== Task brief ==
Each record below should be repeated precisely as written.

== Material for the task ==

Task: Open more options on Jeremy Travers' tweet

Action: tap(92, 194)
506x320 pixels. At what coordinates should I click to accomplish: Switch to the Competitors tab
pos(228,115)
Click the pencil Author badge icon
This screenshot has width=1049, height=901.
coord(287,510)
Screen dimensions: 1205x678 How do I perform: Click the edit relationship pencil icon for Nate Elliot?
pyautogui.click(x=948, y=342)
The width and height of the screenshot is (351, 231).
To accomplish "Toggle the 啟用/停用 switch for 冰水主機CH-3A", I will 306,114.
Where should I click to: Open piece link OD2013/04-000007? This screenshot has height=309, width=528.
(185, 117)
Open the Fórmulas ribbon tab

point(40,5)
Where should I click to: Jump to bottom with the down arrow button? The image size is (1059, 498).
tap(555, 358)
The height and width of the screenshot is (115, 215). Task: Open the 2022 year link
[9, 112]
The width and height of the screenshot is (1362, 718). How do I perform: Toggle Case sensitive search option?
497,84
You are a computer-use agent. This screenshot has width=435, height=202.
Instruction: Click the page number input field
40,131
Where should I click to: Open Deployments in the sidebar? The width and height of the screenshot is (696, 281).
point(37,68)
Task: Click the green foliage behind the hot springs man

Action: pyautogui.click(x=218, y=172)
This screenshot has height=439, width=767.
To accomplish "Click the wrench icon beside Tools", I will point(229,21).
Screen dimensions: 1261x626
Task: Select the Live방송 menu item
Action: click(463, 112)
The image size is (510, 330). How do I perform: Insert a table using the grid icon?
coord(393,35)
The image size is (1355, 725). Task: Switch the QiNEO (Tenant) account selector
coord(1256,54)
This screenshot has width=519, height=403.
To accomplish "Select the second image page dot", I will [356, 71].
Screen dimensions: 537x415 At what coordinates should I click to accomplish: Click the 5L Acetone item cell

== Response to this exercise ==
Task: Open more options on Jeremy Travers' tweet

Action: tap(92, 194)
506x320 pixels. At what coordinates should I click to accomplish: Switch to the Competitors tab
pos(228,115)
Click the pencil Author badge icon
This screenshot has width=1049, height=901.
coord(287,510)
Screen dimensions: 1205x678 How do I perform: Click the edit relationship pencil icon for Nate Elliot?
pyautogui.click(x=948, y=342)
The width and height of the screenshot is (351, 231).
To accomplish "Toggle the 啟用/停用 switch for 冰水主機CH-3A", I will 306,114.
Where should I click to: Open piece link OD2013/04-000007? This screenshot has height=309, width=528.
(185, 117)
Open the Fórmulas ribbon tab

point(40,5)
Where should I click to: Jump to bottom with the down arrow button? The image size is (1059, 498).
tap(555, 358)
The height and width of the screenshot is (115, 215). Task: Open the 2022 year link
[9, 112]
The width and height of the screenshot is (1362, 718). How do I perform: Toggle Case sensitive search option?
497,84
You are a computer-use agent. This screenshot has width=435, height=202.
Instruction: Click the page number input field
40,131
Where should I click to: Open Deployments in the sidebar? The width and height of the screenshot is (696, 281).
point(37,68)
Task: Click the green foliage behind the hot springs man

Action: pyautogui.click(x=218, y=172)
This screenshot has height=439, width=767.
To accomplish "Click the wrench icon beside Tools", I will point(229,21).
Screen dimensions: 1261x626
Task: Select the Live방송 menu item
Action: click(463, 112)
The image size is (510, 330). How do I perform: Insert a table using the grid icon?
coord(393,35)
The image size is (1355, 725). Task: Switch the QiNEO (Tenant) account selector
coord(1256,54)
This screenshot has width=519, height=403.
To accomplish "Select the second image page dot", I will [356, 71].
Screen dimensions: 537x415 At what coordinates should I click to accomplish: Click the 5L Acetone item cell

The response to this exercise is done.